Em análise mais recente, Victor Hohl, diretor de Administração e Investimento, reflete sobre o encerramento do segundo trimestre de 2023 e aponta os excelentes resultados dos investimentos
O final do semestre foi marcado por excelentes resultados no Sebrae Previdência: todos os perfis apresentaram performance bastante positiva. Destaque para o perfil Arrojado, com retorno de 2,13% no mês — um resultado equivalente a 198% do CDI, marcando o terceiro mês consecutivo como o melhor resultado entre os perfis. No segundo trimestre, o resultado desse perfil foi de 4,70%, equivalente a 150% do CDI. Nesse mesmo período, a inflação medida pelo IPCA está estimada em 0,90%.
Numa avaliação com o horizonte de tempo de 48 meses, mostramos abaixo que a performance de todos os perfis do Instituto é superior ao CDI (Rendimento Títulos Pós-Fixados), IFIX (Indice de Fundo Imobiliários), ao Ibovespa (bolsa brasileira) e ao IRFM (Indice de Renda Fixa pré-fixados).

Já a tabela abaixo mostra o rendimento dos perfis de investimentos nos últimos 48 meses, e no mês, comparado com o retorno do CDI, do Ibovespa (Bolsa), do IFIX (Fundos Imobiliários) e do IRFM (Renda Fixa pré-fixados).

Panorama de junho - internacional
Em junho foi observada a continuidade da melhora iniciada no mês de maio.
Dados da atividade econômica global mostraram desaceleração mais acentuada, com destaque para a Alemanha. A deterioração da demanda por bens, após os excessos do período pós-pandemia, em conjunto com o aperto das condições de crédito, está exercendo impacto negativo, sobretudo na indústria.
Na China, o crescimento também tem sido abaixo do esperado, apesar dos recentes estímulos anunciados pelo governo chinês.
Com relação aos EUA, a economia continua a mostrar maior resiliência que as demais, com destaque para o melhor desempenho do setor imobiliário nos últimos meses, apesar do aperto monetário.
Esse cenário tem contribuído para uma desaceleração do ritmo inflacionário, que ainda incomoda grandes economias, como a do Reino Unido, por exemplo.
O contexto começa a indicar para o mercado o fim do ciclo do aperto monetário promovido pelos bancos centrais pelo mundo.

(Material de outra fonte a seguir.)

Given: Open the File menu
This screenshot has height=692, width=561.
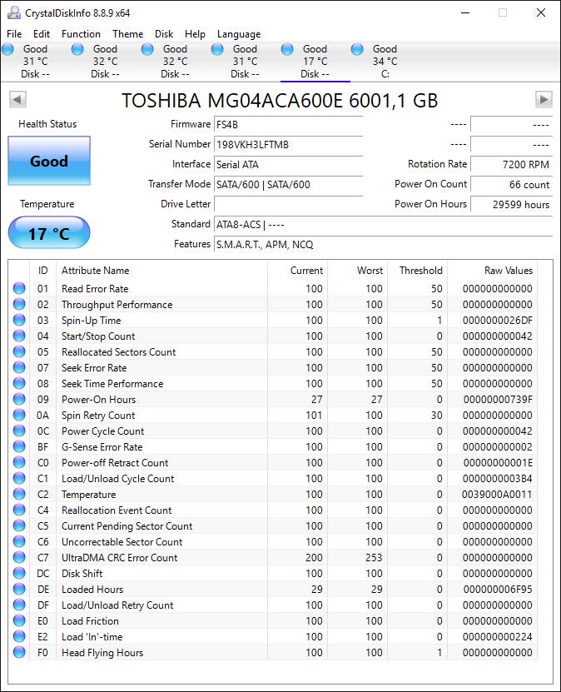Looking at the screenshot, I should click(14, 34).
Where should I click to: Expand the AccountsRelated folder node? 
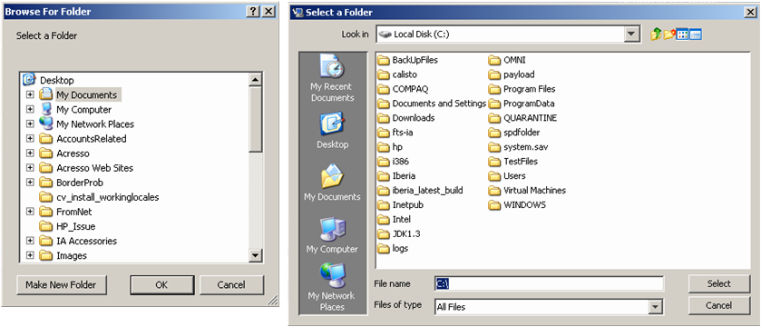(30, 138)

Isso fez com que o mercado de renda fixa (juros) tivesse um comportamento mais benigno em todo o planeta.
Panorama de junho - Brasil
Internamente, observamos uma melhora do cenário doméstico, que permitirá que o Banco Central inicie o ciclo de corte de juros em breve. Contribui para isso seguintes fatores:
- Melhora das perspectivas econômicas: no início de 2023, o consenso esperava um crescimento do PIB de 0,8% para o ano. Mas uma economia muito mais resiliente do que o esperado, especialmente no setor agrícola, elevou as projeções para um crescimento de 2,2%;
- Redução dos riscos fiscais e políticos: as preocupações com as políticas econômicas do novo governo estiveram nos holofotes dos investidores no início de 2023. Mas o que observamos até agora foi melhor do que o esperado, com pouco espaço na pauta para avanço da temática da independência do Banco Central e dos riscos de intervenção em estatais e até do controle dos gastos do governo com a aprovação do novo arcabouço fiscal; e
- Inflação: as leituras de inflação melhoraram indicando que um processo de desinflação finalmente está em andamento, com o IPCA surpreendendo positivamente nas últimas leituras.
Assim, enxergamos um forte movimento nos mercados financeiros sobre a possibilidade de redução dos juros. As curvas de juros mostram isso claramente:

O ambiente de expectativa de queda da taxa de juros fez com que os investidores começassem a olhar com outros olhos os ativos de risco (bolsa), que apresentaram uma excelente performance nas últimas semanas: esta foi a 9ª semana seguida de valorização do Ibovespa. No período, o principal indicador do mercado brasileiro soma valorização de quase 14%.
Lembramos que, a partir do início de maio, iniciamos um processo de aumento de nossas posições aplicadas em juros e compradas em bolsa, que se beneficiaram desse movimento. Os perfis que permitem maior alocação nos ativos também se beneficiaram mais dessas alocações.
Fonte: Sebrae Previdência, em 10.07.2023.